CHALLENGE A » According to the piece on the Chatham Literacy fundraiser, which Jason Mott novel was optioned for a television series before it was published?
CHALLENGE B » Retype the passage from the Chatham Literacy fundraiser piece that starts at the words "I’ve rarely missed" and stops after "and work here.", keeping every word and punctuation mark unchanged.

TEXT SEGMENT »
The ebullient director of Chatham Literacy always delivers cheer wherever she goes. And though she wasn’t officially on the program Saturday — at the “Fall for Literacy” fundraiser for her organization at the Ag Center in Pittsboro — she was seemingly everywhere, spreading her boundless enthusiasm for literacy, and her organization, throughout the room.

I’ve rarely missed a Chatham Literacy event over the last few years. Among the nearly 200 people who joined the festivities on Saturday were many familiar faces and friends who, like me, are regulars at these fundraisers. One reason these twice-yearly author-focused get-togethers are so popular: Vicki’s always able to attract notable, noteworthy best-selling writers and bring them to Chatham County to share their own literary journeys — and to help build Chatham Literacy’s pocketbook, enabling it to continue to provide free tutoring and literacy programming to adults who live and work here.

Jason Mott was the draw this time around. Mott wrote the National Book Award-winning “Hell of a Book” — I interviewed him for a story in these pages a couple of months ago — and he shared his rollicking adventures as a writer (and Verizon customer service representative; you had to be there for that) at the Ag Center.

Mott’s debut novel, “The Returned,” catapulted him to a rare place: it was optioned for a television series before it actually was published. On Saturday, he shared the experience of formulating the ideas and events that compelled him to write “Hell of a Book,” a novel whose story arc follows a surprise best-selling author of a “hell of a book” on a national book tour, which evolves into a tour of self-examination. (Trust me, it’s a special read.)

It was an idea his agent and publisher each discouraged. Circumstances and real-life events, though, pushed him to keep working on the story over the course of several years. That evolution became a revelation: Mott’s passion project — a decidedly unusual narrative, with unnamed characters and shifting realities and imagery — immediately resonated with readers. Winning the National Book Award for fiction was among the least of its accomplishments.

Mott decided as a boy, growing up in southeastern N.C., to become a writer. He studied poetry and even today starts book tours and speaking engagements by heading for the airport from his home on dirt road in a place — like areas of Chatham County — with internet so sketchy that Zoom calls are nearly impossible.

But he loves his home. He loves storytelling, and he loves words. And all of us there on Saturday loved the fact that he was with us, helping raise another $25,000 for Chatham Literacy.

GIVEN INFORMATION »

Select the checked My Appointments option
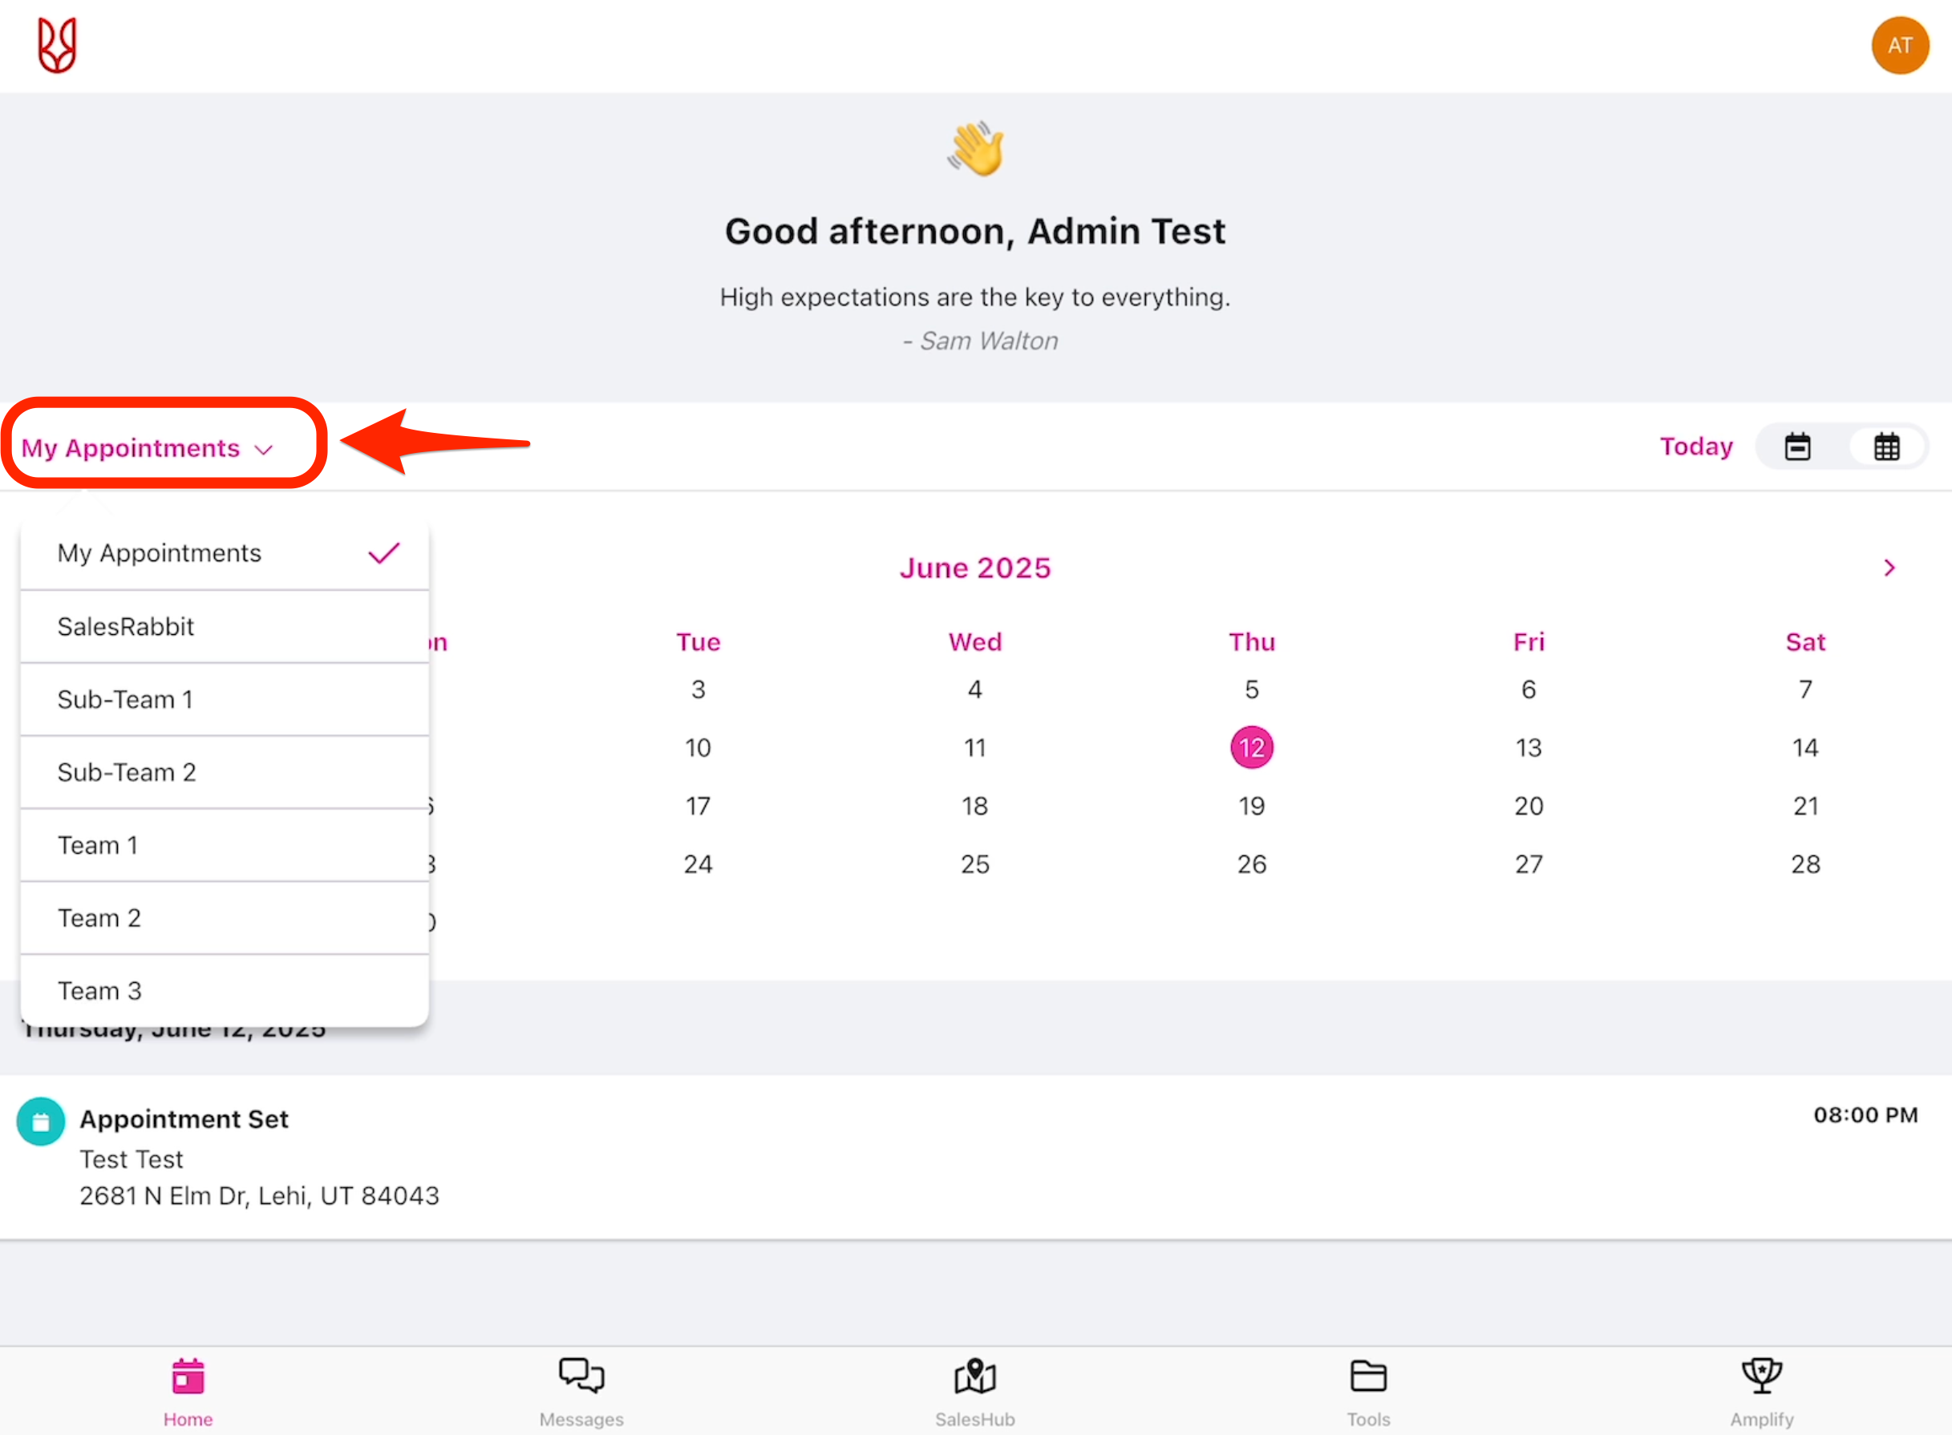1952x1435 pixels. [x=224, y=553]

WORKED SOLUTION A » "The Returned," his debut novel.

WORKED SOLUTION B »
I’ve rarely missed a Chatham Literacy event over the last few years. Among the nearly 200 people who joined the festivities on Saturday were many familiar faces and friends who, like me, are regulars at these fundraisers. One reason these twice-yearly author-focused get-togethers are so popular: Vicki’s always able to attract notable, noteworthy best-selling writers and bring them to Chatham County to share their own literary journeys — and to help build Chatham Literacy’s pocketbook, enabling it to continue to provide free tutoring and literacy programming to adults who live and work here.